Covid e Berlusconi: l’immenso accumulo di spettacoli del virus

Guy Debord, all’inizio della Società dello spettacolo, così scrive: “L’intera vita delle società, in cui dominano le moderne condizioni di produzione, si annuncia come un immenso accumulo di spettacoli. Tutto ciò che era direttamente vissuto si è allontanato in una rappresentazione”. Se il virus incontra Berlusconi, allora, si verifica una ipertrofica produzione di questo “immenso accumulo di spettacoli”. Da qualche giorno, infatti, le televisioni e i giornali non fanno altro che parlare, come notizia principale delle condizioni di salute di Berlusconi. Ora, della salute di questo personaggio, in sé e per sé, poco o nulla ci importa: ci interessa invece molto la ripercussione mediatica che essa sta provocando.

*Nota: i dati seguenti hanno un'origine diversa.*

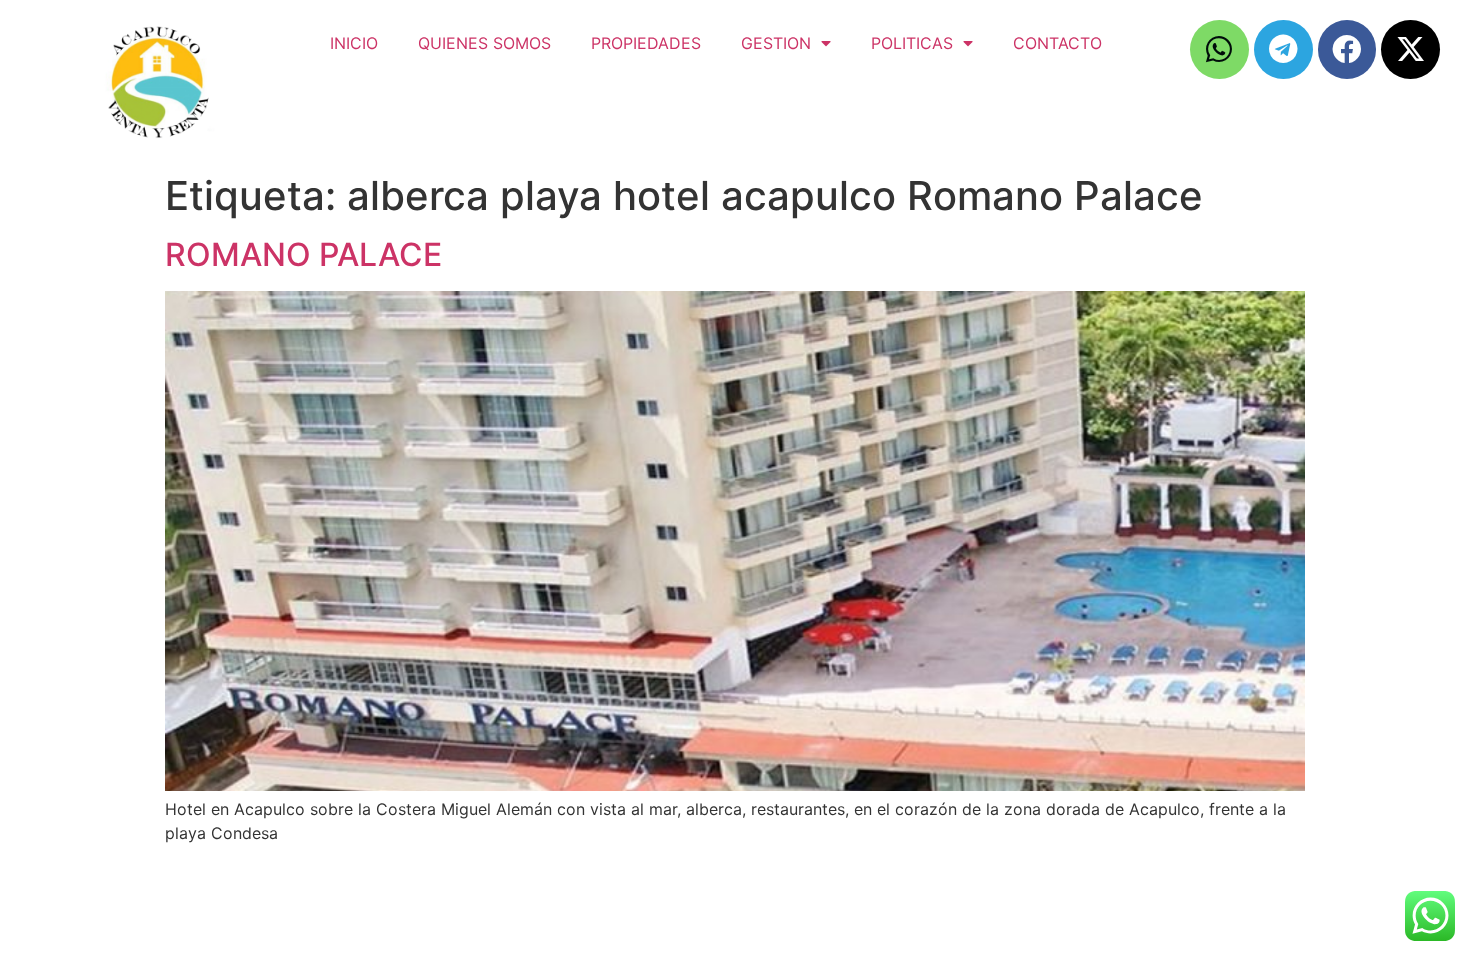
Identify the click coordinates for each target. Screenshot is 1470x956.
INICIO (354, 43)
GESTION (776, 43)
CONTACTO (1057, 43)
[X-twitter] (1410, 49)
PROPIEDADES (646, 43)
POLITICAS (912, 43)
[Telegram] (1283, 49)
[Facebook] (1347, 49)
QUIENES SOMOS (484, 43)
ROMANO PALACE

L’infausto avvento del Covid, già a febbraio, era stato accompagnato da una spettacolarizzazione diffusa da parte dei media, tanto che si erano paragonate le vicende mediatiche di Codogno ad una serie tv. Se, quindi, il Covid si scontra con il personaggio che – fin dai suoi esordi nei famigerati anni Ottanta del disimpegno, delle televisioni private e della “Milano da bere” – nell’Italia degli ultimi anni, incarna lo spettacolo per eccellenza, non si potrà che creare una bolla di spettacolarizzazione senza precedenti. Ed eccola davanti ai nostri occhi, l’altra faccia del macabro spettacolo che le televisioni hanno offerto agli italiani chiusi in casa durante il lockdown, fra morte, terribile realtà che diviene materia da reality, e virologi famosi che, come star televisive, non facevano altro che parlare di tutto e il contrario di tutto. Mentre i cinema e i teatri – luoghi deputati ad una forma autentica di ‘buono’ spettacolo – erano tristemente chiusi, la spettacolarizzazione della società industriale avanzata fuoriusciva dalle televisioni delle abitazioni come dagli schermi del Grande Fratello di Orwell. Eccola davanti ai nostri occhi: l’evoluzione spettacolare del Covid all’interno del corpo-spettacolo per eccellenza.

Un corpo-spettacolo che ha contribuito a far precipitare questo paese nell’ipertrofica produzione di consumo e volgarità. Se ne era già accorto magistralmente Federico Fellini quando, nel 1986, girò Ginger e Fred, nel quale vediamo la città di Roma sommersa dal consumo e dalla pubblicità dei prodotti del cavalier Fulvio Lombardoni, che li reclamizza dalle sue televisioni private: pasta, salami, mortadelle, zamponi. Lombardoni non è altro che Berlusconi mentre la televisione, come scrive Alessia Ricciardi in After “La dolce vita”. A cultural prehistory of Berlusconi’s Italy (Stanford University Press, 2012), “diventa l’ultima incarnazione e presentazione della cultura italiana come un osceno oggetto di piacere”.

Un’ultima osservazione: la distorsione mediatica spettacolare verso la salute di Berlusconi ha anche il compito di distogliere l’attenzione degli spettatori dei telegiornali da altre problematiche ben più urgenti come, ad esempio, la scuola. Mancano meno di dieci giorni all’inizio delle lezioni e, in fatto di sicurezza, il Ministero della Pubblica Istruzione naviga ancora a vista. L’attenzione mediatica incentrata sulla salute del personaggio di Arcore agisce più o meno come le previsioni del tempo quando ipotizzano possibili eventi naturali gravi e traumatici per impaurire e allontanare la mente degli spettatori da problemi ben più gravi e reali. Mentre la società e la cultura intorno a noi cadono in pezzi, i media continuano a imbandirci “osceni oggetti di piacere”.